Not only did Gross Merchandise Value (GMV) compounded annually at 25% over the past four years, the growth accelerated despite challenging macroeconomics, resulting in an exceptional six consecutive quarters of over 20% growth in GMV.
And as shown in the above image, other leading measures such as Monthly Recurring Revenue (MRR), and Gross Payment Volume (GPV) are also showing strong growth trajectory.
Opportunities Aplenty
While Shopify has already tripled its top line over the past four years, there are still plenty of opportunities for it to grow into.
By management’s estimate, Shopify only penetrated 2% of the Serviceable Addressable Market (SAM).
Additionally, by creating new products and expanding into more countries, Shopify has continuously increased its addressable market.
For instance, the launch of its fully rebuilt and reimagined Shopify POS (in 2020), which helps retailers to connect their online and in-store sales, provided a new growth driver for the company.
For FY 2024, this segment grew significantly by 33% YOY to US$588 million and is expected to continue to expand going forward.
Furthermore, with Shopify’s growing reputation, it continues to enjoy the flywheel effect.
As President Harley Finkelstein shared in the earnings call, Shopify is attracting increasing attention from retailers and major brands in the recent completed NRF’s Retail’s Big Show, as compared to a year ago.
Should You Invest in Shopify?
While its business model is undeniably compelling, the decision hinges on your risk tolerance and investment horizon.
Currently, at approximately US$130 per share, Shopify’s stock trades at a premium, with a price-to-free cash flow (P/FCF) ratio exceeding 110x!
Even with a projected 30% free cash flow growth in FY 2025, the forward P/FCF remains a high 80x.
However, if Shopify sustains its current growth trajectory for the next three to five years, the current valuation may prove justified.
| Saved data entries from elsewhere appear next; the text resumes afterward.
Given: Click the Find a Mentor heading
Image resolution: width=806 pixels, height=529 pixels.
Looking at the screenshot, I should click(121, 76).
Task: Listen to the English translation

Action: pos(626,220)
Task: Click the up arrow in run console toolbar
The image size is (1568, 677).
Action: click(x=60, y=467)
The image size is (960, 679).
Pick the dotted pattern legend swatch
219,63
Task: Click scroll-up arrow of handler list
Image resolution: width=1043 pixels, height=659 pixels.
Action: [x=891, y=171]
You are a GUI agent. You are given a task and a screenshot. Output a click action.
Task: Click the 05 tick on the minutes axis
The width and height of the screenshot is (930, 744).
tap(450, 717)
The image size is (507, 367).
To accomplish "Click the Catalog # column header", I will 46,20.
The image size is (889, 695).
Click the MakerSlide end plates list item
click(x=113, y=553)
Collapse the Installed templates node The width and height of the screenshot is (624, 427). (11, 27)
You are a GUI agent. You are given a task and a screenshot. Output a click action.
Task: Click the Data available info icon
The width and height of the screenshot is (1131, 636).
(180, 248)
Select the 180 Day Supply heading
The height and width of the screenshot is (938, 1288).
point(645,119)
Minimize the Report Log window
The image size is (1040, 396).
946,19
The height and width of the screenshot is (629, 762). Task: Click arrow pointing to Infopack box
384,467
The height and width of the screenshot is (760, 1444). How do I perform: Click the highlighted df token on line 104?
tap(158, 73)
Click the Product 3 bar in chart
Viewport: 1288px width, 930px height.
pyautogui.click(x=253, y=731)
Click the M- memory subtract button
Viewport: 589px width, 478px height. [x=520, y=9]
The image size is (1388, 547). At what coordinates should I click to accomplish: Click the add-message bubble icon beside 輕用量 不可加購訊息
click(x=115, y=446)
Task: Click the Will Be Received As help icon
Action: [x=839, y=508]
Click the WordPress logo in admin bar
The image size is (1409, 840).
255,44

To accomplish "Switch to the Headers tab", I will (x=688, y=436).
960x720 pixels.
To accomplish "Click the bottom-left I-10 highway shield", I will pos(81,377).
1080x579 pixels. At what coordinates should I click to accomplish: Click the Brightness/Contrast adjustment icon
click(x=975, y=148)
Conversely, any execution missteps could trigger a sharp, short-term price decline. My recent experience from The Trade Desk provides a good reference.
In fact, just less than three years ago, the misstep made by Shopify on the logistics business has caused its price to plunge by more than 85% within a year!
Will that happen again? Your guess is as good as mine.
Based on my experience, I would either wait for a more favourable entry point or initiate a small position to mitigate potential FOMO while limiting downside risk.
Ultimately, the risk-reward assessment is a personal one for you to make.
Disclaimer: This article is for informational purposes only and should not be considered financial advice. Please do your own research before making any investment decisions.